Every line from the one containing "The height and" to the end of the records below should be returned exactly; pictures are to be dropped.

———

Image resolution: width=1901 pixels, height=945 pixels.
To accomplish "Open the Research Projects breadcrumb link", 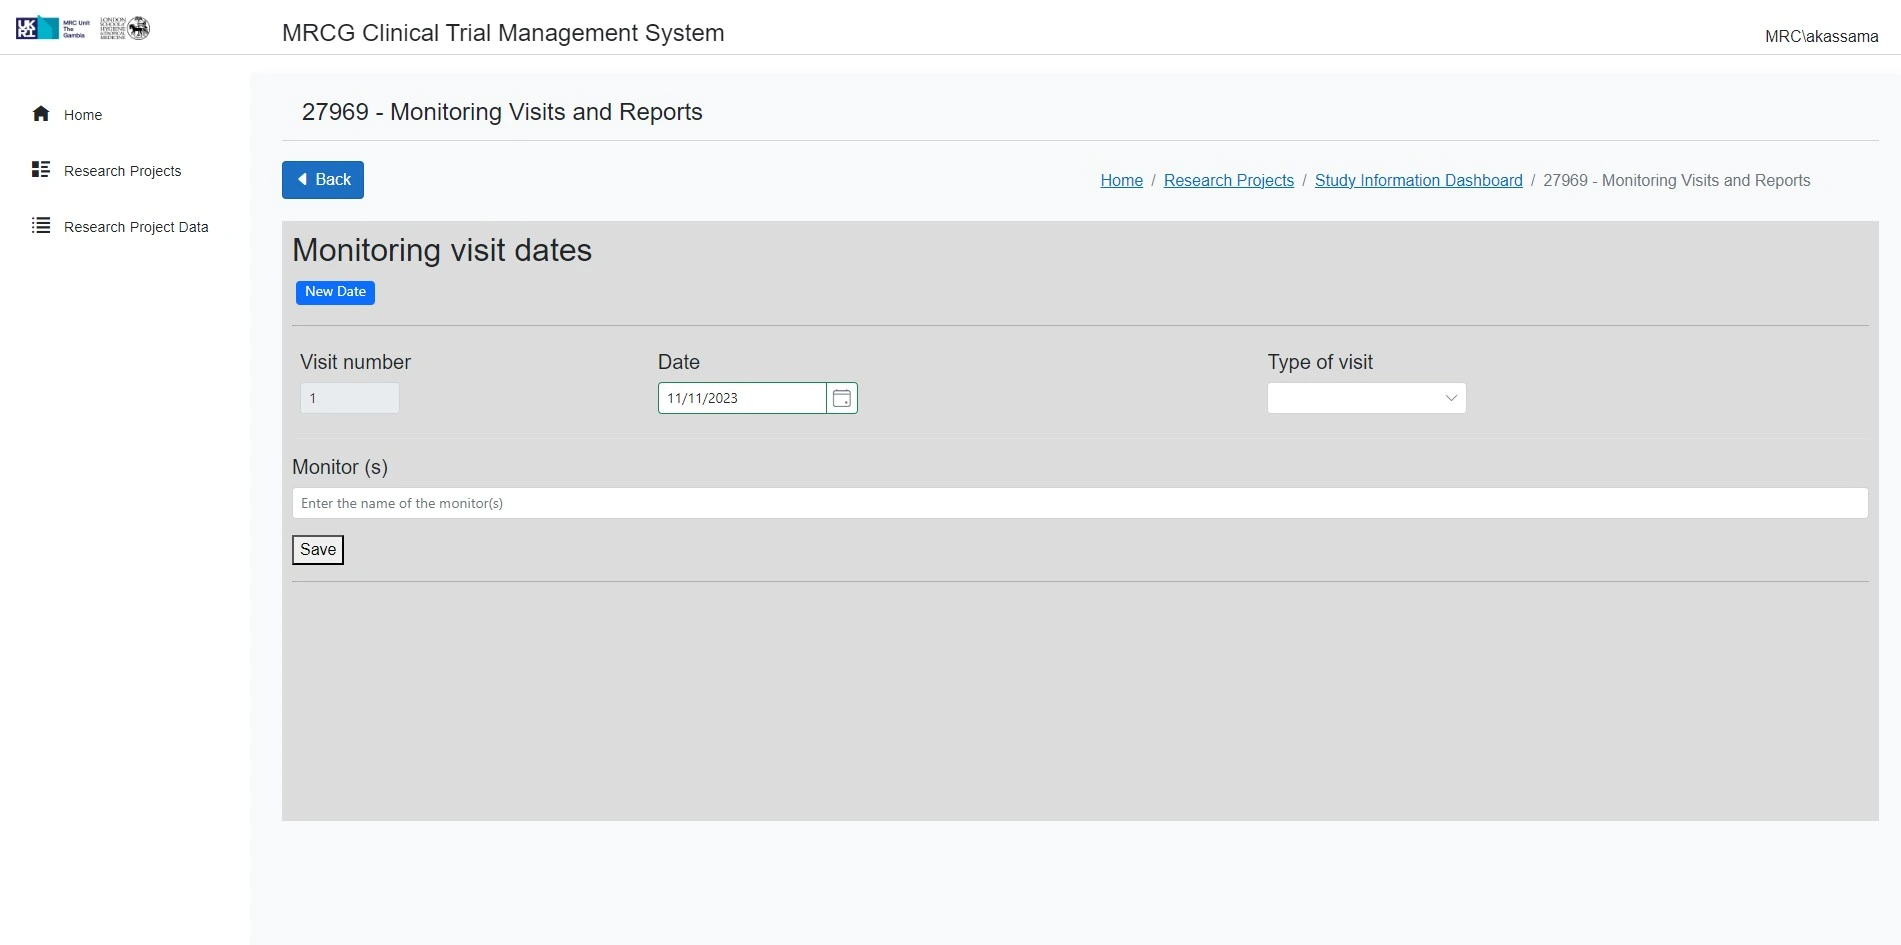I will pyautogui.click(x=1228, y=181).
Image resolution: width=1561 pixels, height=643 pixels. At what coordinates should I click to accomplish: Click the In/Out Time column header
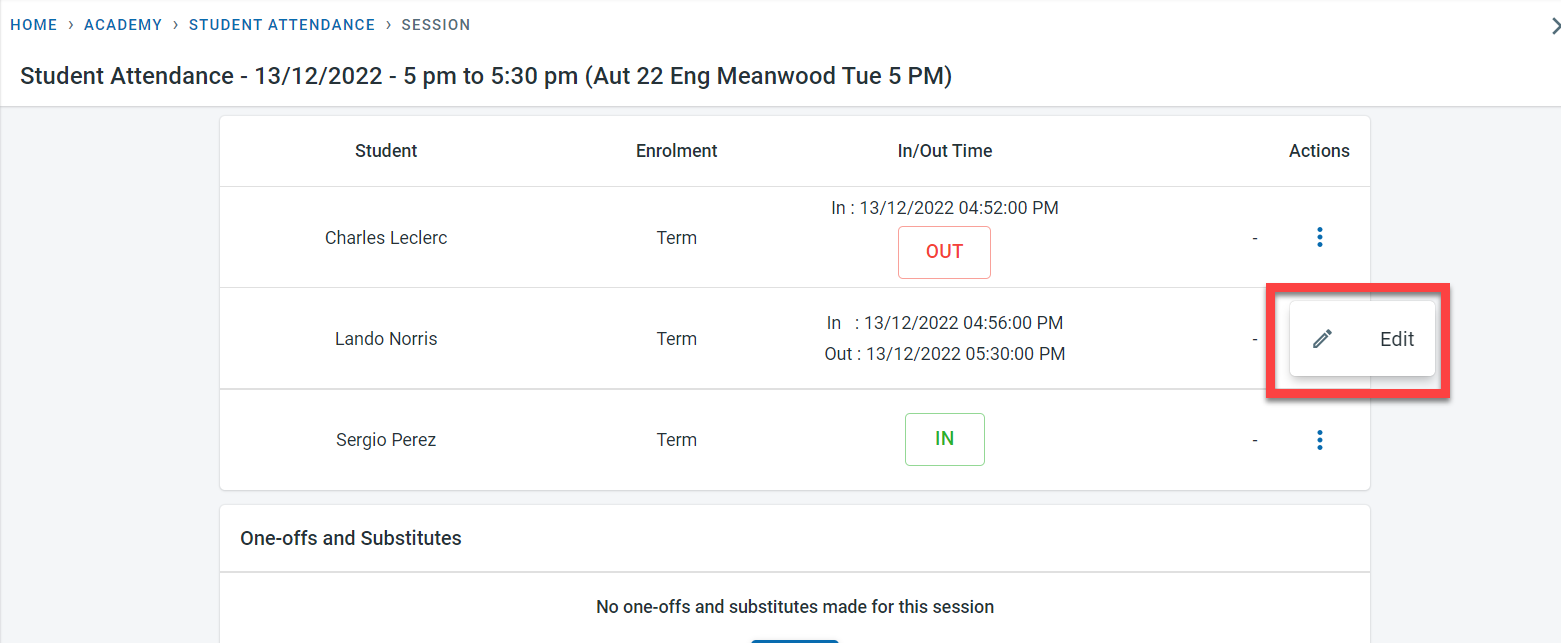click(x=944, y=151)
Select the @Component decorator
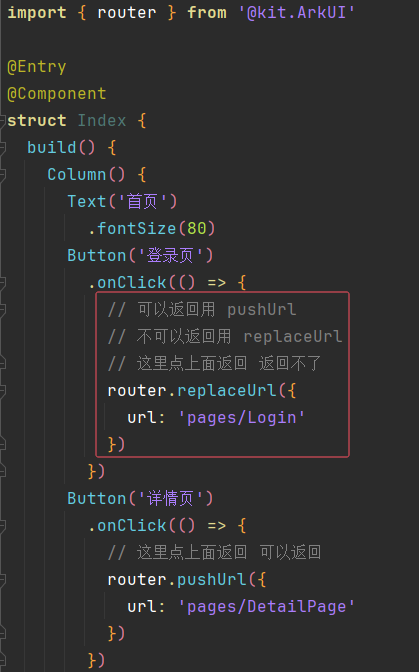This screenshot has width=419, height=672. coord(57,94)

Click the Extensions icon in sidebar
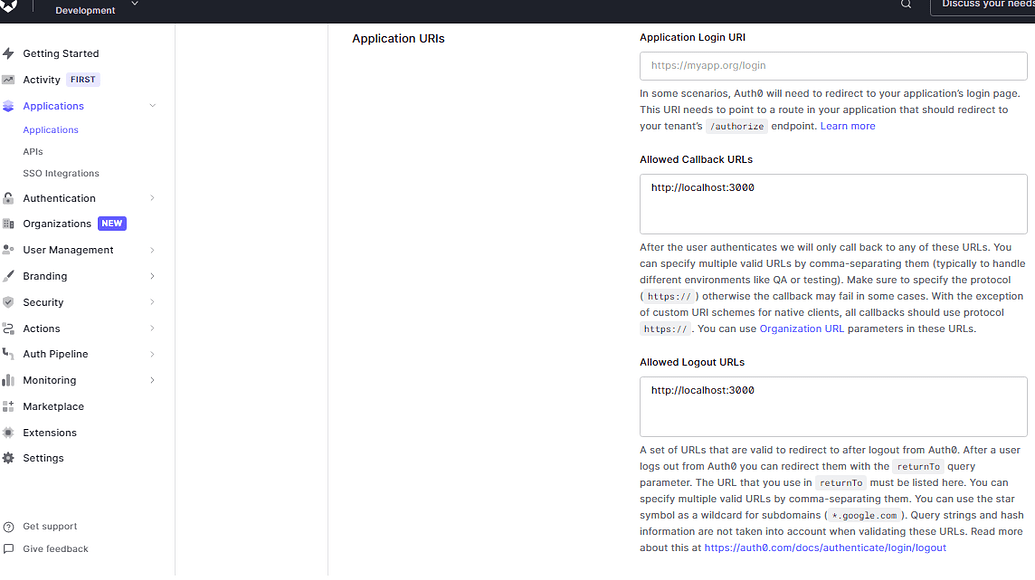click(x=9, y=433)
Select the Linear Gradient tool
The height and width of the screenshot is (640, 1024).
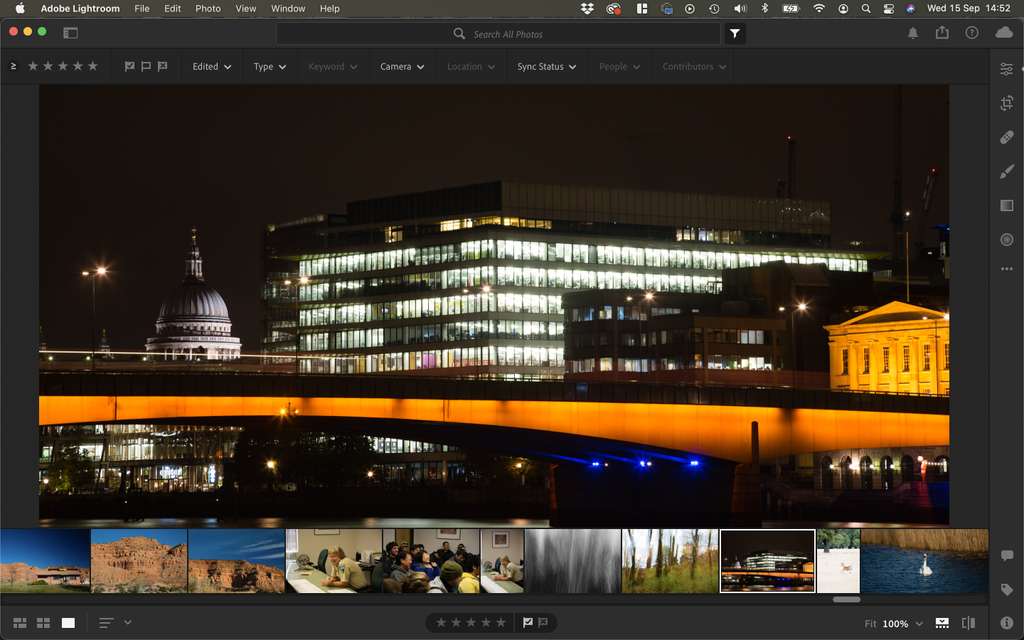click(1006, 206)
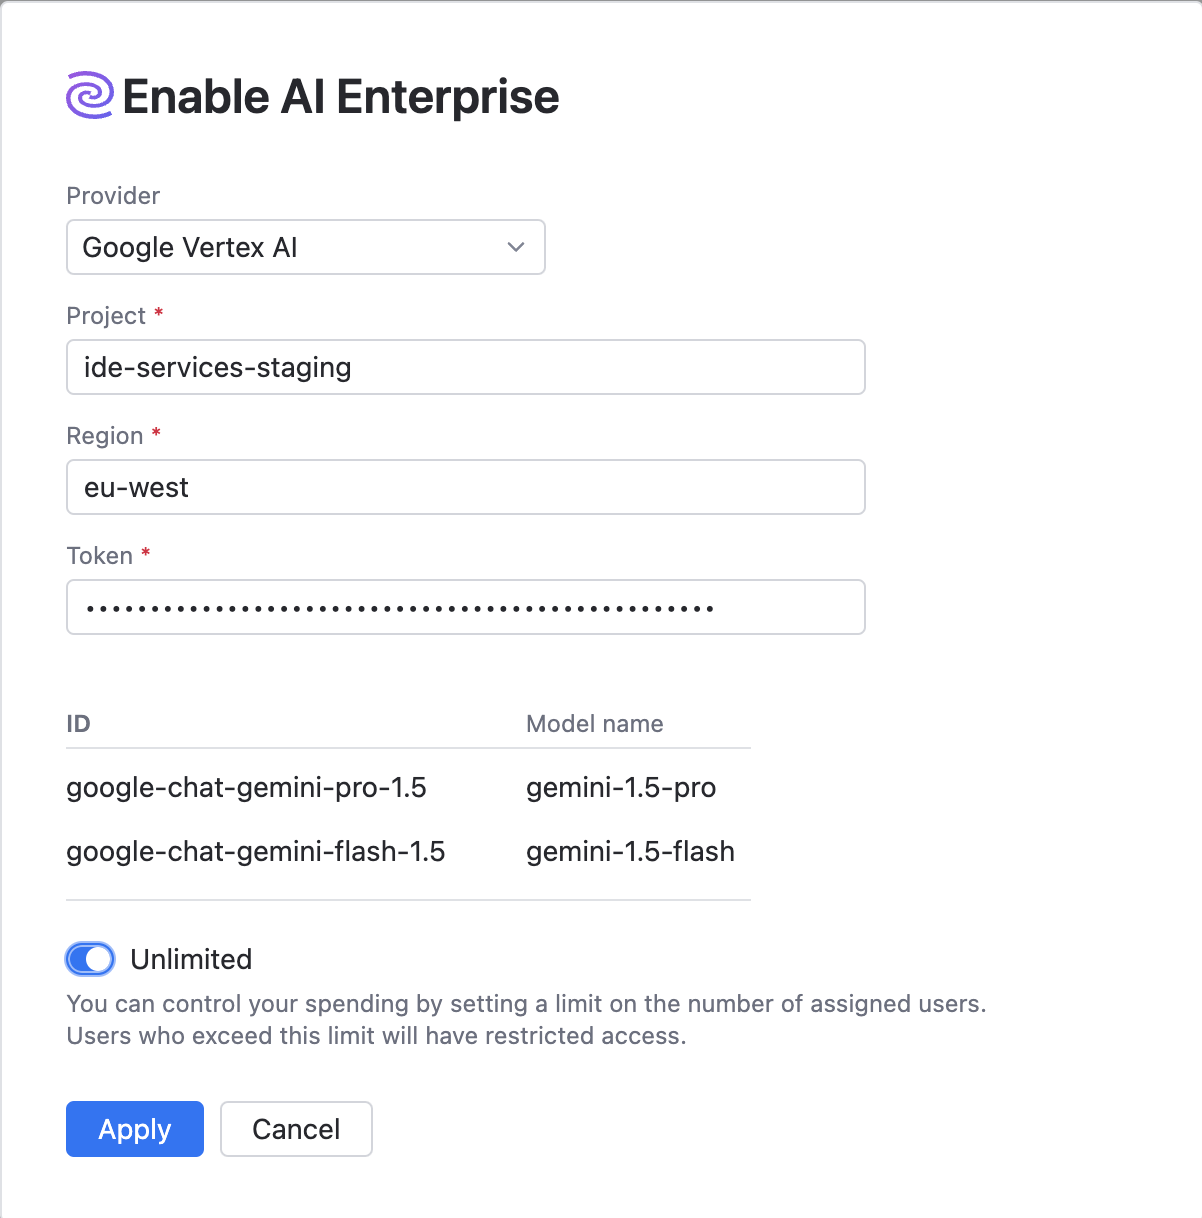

———

• OUTPUT
The height and width of the screenshot is (640, 1024).
click(1006, 206)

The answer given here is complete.